▶ **Task requirements**:
Report only the number of lines in the data below that contain the string "size", matching case exactly.

▶ **Stored dataset entries**:
^^^^
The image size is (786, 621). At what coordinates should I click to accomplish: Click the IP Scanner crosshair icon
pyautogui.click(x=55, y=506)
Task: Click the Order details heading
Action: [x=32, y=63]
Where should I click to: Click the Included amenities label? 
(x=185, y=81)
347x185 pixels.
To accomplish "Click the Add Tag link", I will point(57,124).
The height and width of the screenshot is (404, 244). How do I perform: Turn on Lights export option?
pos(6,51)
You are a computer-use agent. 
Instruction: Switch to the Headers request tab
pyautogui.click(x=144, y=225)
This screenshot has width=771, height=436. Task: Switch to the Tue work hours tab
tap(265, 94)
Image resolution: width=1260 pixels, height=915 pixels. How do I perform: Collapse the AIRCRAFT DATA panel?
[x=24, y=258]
^^^^
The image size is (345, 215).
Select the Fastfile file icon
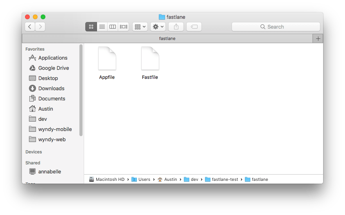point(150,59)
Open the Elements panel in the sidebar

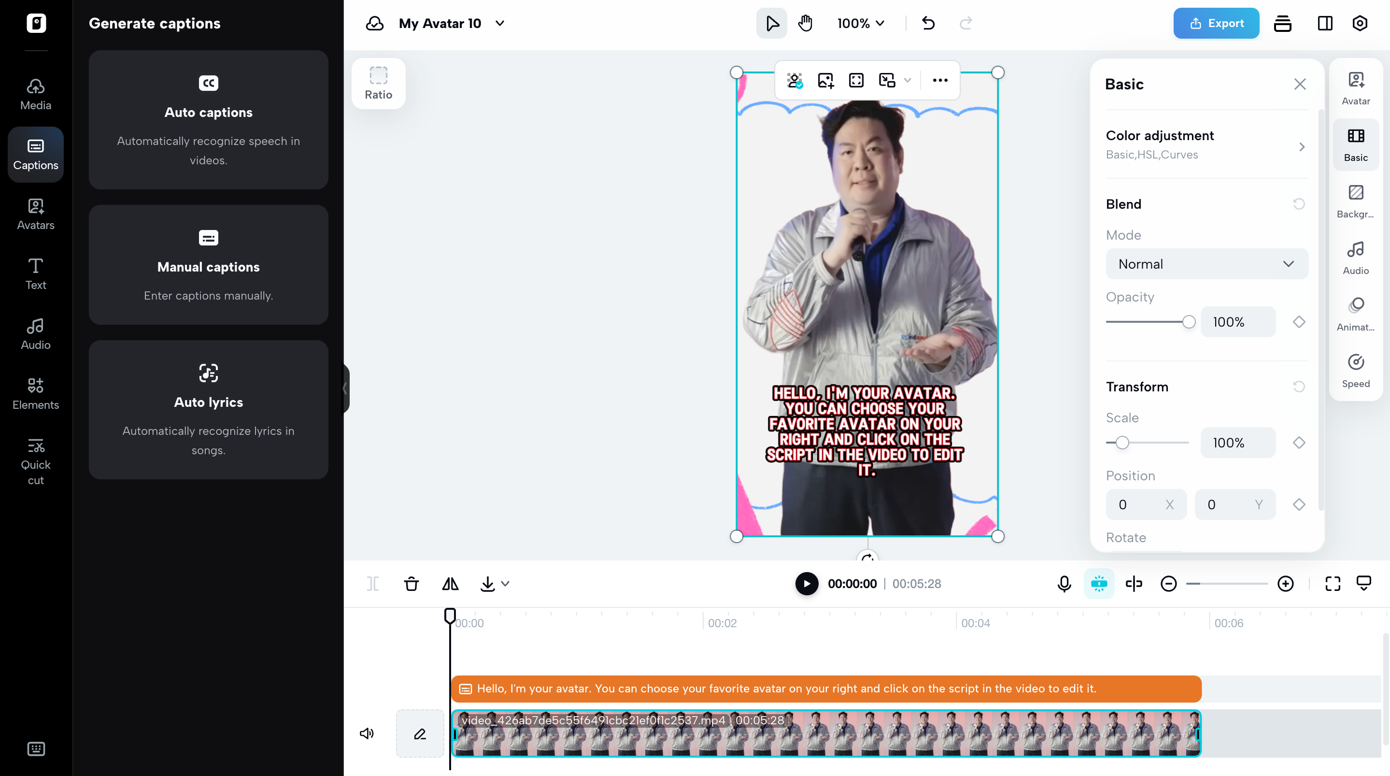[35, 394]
^^^^
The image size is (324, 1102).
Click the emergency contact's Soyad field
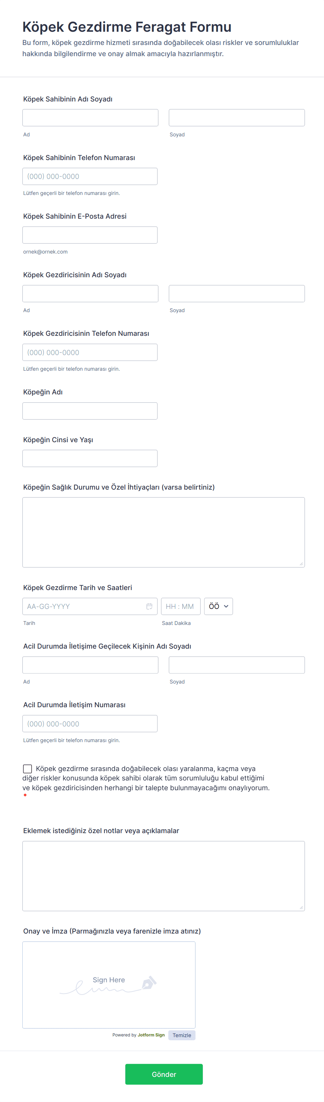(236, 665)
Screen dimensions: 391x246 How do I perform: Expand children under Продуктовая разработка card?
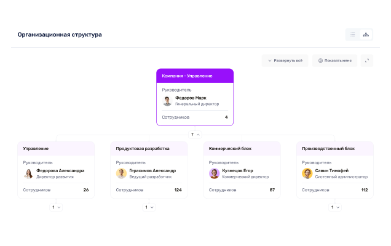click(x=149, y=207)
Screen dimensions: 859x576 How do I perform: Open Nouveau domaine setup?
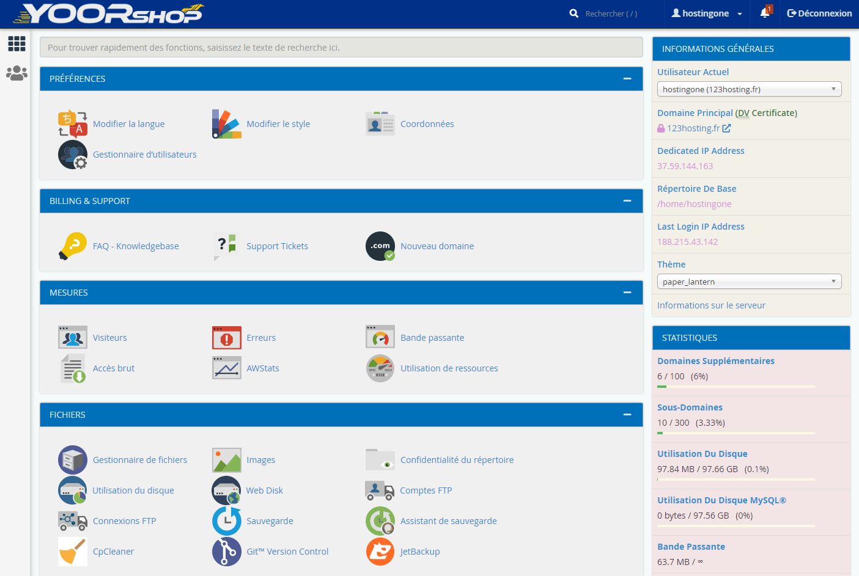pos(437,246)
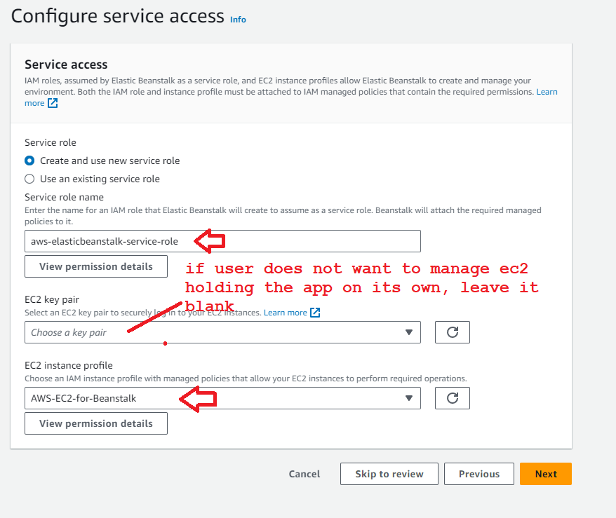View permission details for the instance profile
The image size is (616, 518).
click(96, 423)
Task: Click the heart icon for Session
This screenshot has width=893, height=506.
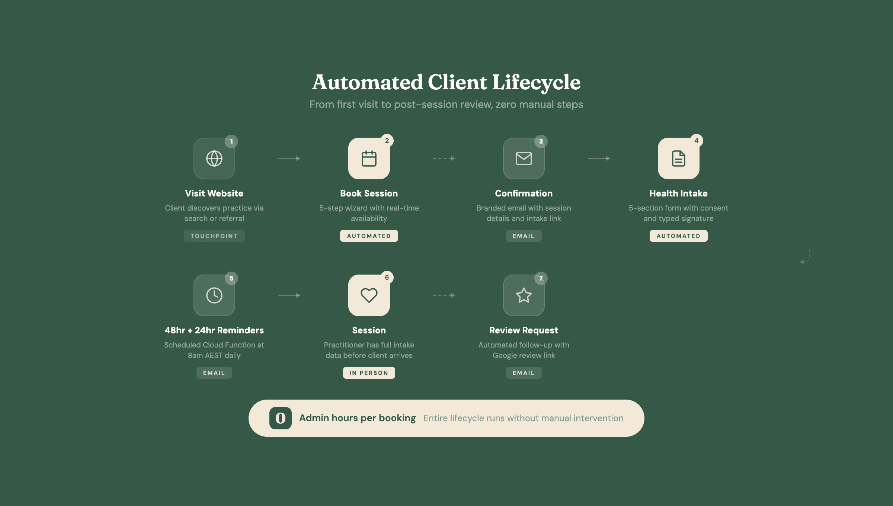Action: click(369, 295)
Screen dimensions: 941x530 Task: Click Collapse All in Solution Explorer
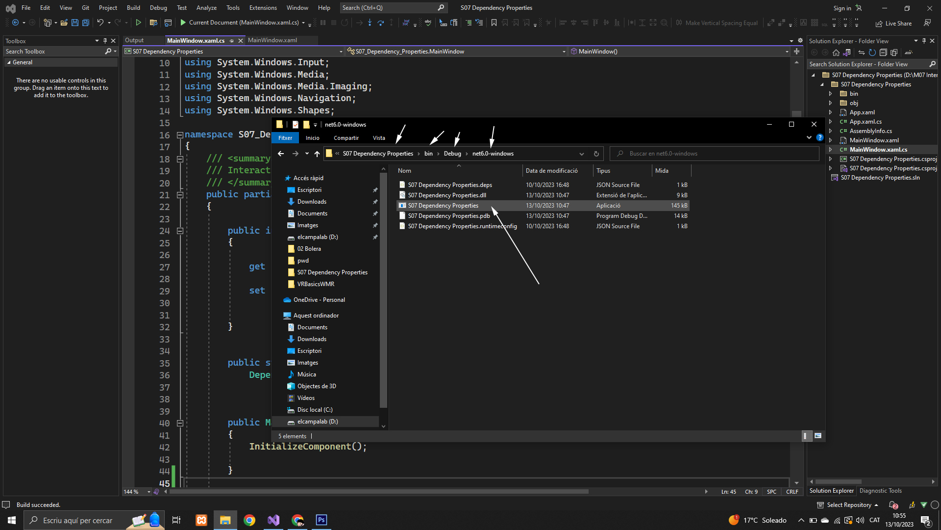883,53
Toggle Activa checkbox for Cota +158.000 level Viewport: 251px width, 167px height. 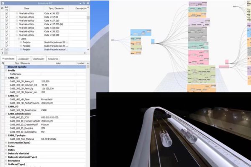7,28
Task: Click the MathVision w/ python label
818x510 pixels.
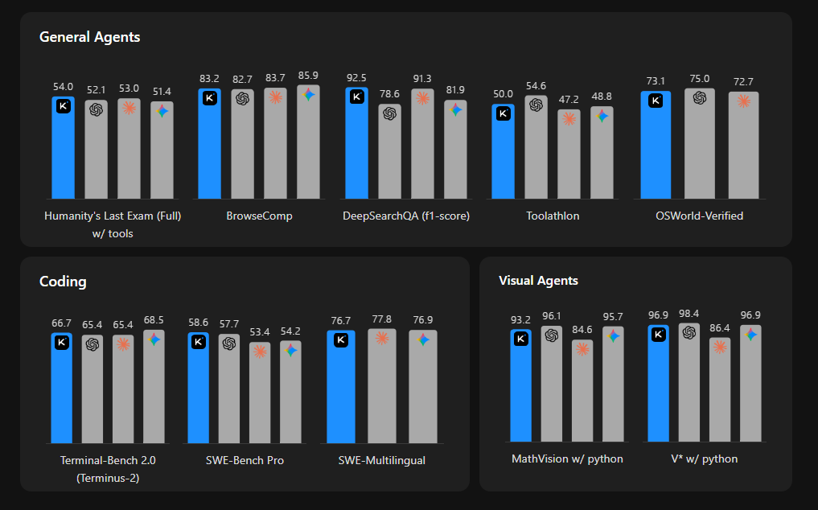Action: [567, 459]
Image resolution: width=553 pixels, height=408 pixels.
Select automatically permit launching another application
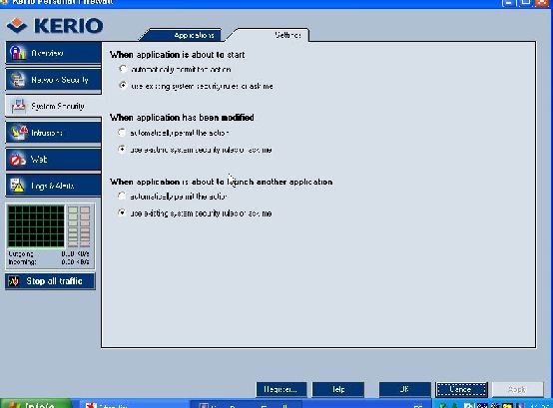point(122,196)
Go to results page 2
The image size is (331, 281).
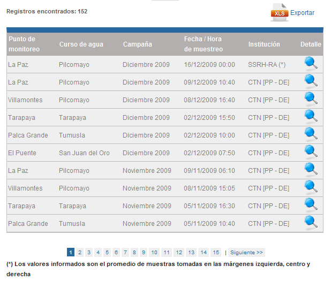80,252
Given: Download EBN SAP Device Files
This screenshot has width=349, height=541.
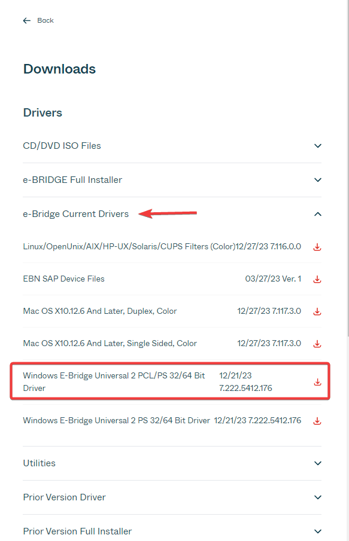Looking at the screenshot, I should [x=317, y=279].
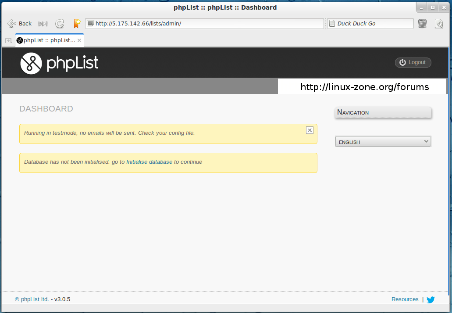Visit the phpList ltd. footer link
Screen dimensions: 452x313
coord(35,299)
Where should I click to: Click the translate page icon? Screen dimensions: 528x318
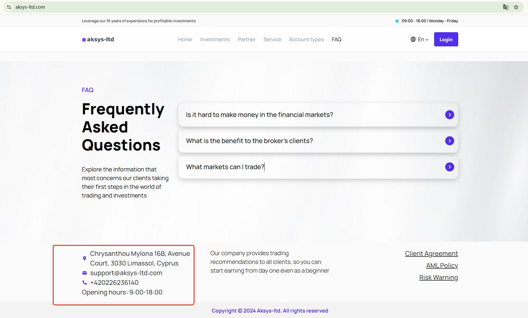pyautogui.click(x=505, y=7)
^^^^
▶ **Solution for this exercise**:
5